> [Extrait]
Les transporteurs ioniques
Différents types de transporteurs ioniques se distinguent (figure 10.12) :
• les transporteurs unidirectionnels (uniports) qui assurent la diffusion d’un seul type d’ions dans un seul sens, orienté par le gradient de concentration ;
• les transporteurs codirectionnels ou cotransporteurs (symports) qui assurent la diffusion de plusieurs ions dans le même sens ;
• les transporteurs bidirectionnels (antiports) que l’on appelle également échangeurs et qui permettent la diffusion en sens opposé de différents types d’ions. Le transport d’ions dans le sens du gradient de concentration apporte l’énergie nécessaire au passage des ions dans le sens inverse.
Les cotransporteurs NKCC
Les diurétiques de l’anse (furosémide, bumétamide, pirétanide) sont les principales molécules ciblant et bloquant l’activité du cotransporteur NKCC. Ainsi, la réabsorption ionique de sodium (de potassium et de chlorure) ne sera plus possible, ce qui contribuera à diminuer la natrémie. Ces molécules seront indiquées dans le traitement des œdèmes pulmonaires ou des membres inférieurs, notamment en cas d’insuffisance cardiaque. En outre, elles réduiront la volémie donc participeront à la réduction de l’hypertension artérielle bien qu’il ne s’agisse pas d’une indication majeure de ces molécules.
L’utilisation des diurétiques de l’anse (figure 10.13) sera associée à une augmentation importante de la diurèse avec un risque de perte importante de potassium. Ces molécules sont dites hypokaliémiantes et il conviendra, en cas de traitement au long cours, d’associer une supplémentation potassique pour éviter des conséquences cardiaques pouvant être fatales.

> [Lignes fournies]

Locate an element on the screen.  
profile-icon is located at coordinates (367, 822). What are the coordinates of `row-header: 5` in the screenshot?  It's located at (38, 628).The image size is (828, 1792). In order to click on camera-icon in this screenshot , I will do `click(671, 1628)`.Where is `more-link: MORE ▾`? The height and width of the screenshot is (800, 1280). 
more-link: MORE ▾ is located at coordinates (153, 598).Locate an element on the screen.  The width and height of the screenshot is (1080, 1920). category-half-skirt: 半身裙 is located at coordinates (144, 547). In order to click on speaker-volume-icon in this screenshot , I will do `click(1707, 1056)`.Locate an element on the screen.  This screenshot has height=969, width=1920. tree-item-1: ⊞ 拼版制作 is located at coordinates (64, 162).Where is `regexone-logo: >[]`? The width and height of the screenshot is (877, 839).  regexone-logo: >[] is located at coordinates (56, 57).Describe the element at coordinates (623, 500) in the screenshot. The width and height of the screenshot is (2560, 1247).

> [À faire]
[A] Dites si l’extrait est d’accord avec chacune de ces phrases, par oui ou par non, et recopiez à l’identique les mots de l’extrait qui permettent de trancher : (i) Les uniports font passer plusieurs types d’ions dans le même sens. (ii) Le furosémide bloque l’activité du cotransporteur NKCC. (iii) Faire baisser l’hypertension artérielle est une indication majeure des diurétiques de l’anse.
[B] Reprenez mot pour mot le passage de l’extrait qui s’ouvre sur les mots contenant « L’utilisation des diurétiques » et se ferme sur « pouvant être fatales. ».

> [Réponses par numéro]
[A]
(i) Non : « la diffusion d’un seul type d’ions dans un seul sens »
(ii) Oui : « Les diurétiques de l’anse (furosémide, bumétamide, pirétanide) sont les principales molécules ciblant et bloquant l’activité du cotransporteur NKCC. »
(iii) Non : « bien qu’il ne s’agisse pas d’une indication majeure de ces molécules »

[B]
L’utilisation des diurétiques de l’anse (figure 10.13) sera associée à une augmentation importante de la diurèse avec un risque de perte importante de potassium. Ces molécules sont dites hypokaliémiantes et il conviendra, en cas de traitement au long cours, d’associer une supplémentation potassique pour éviter des conséquences cardiaques pouvant être fatales.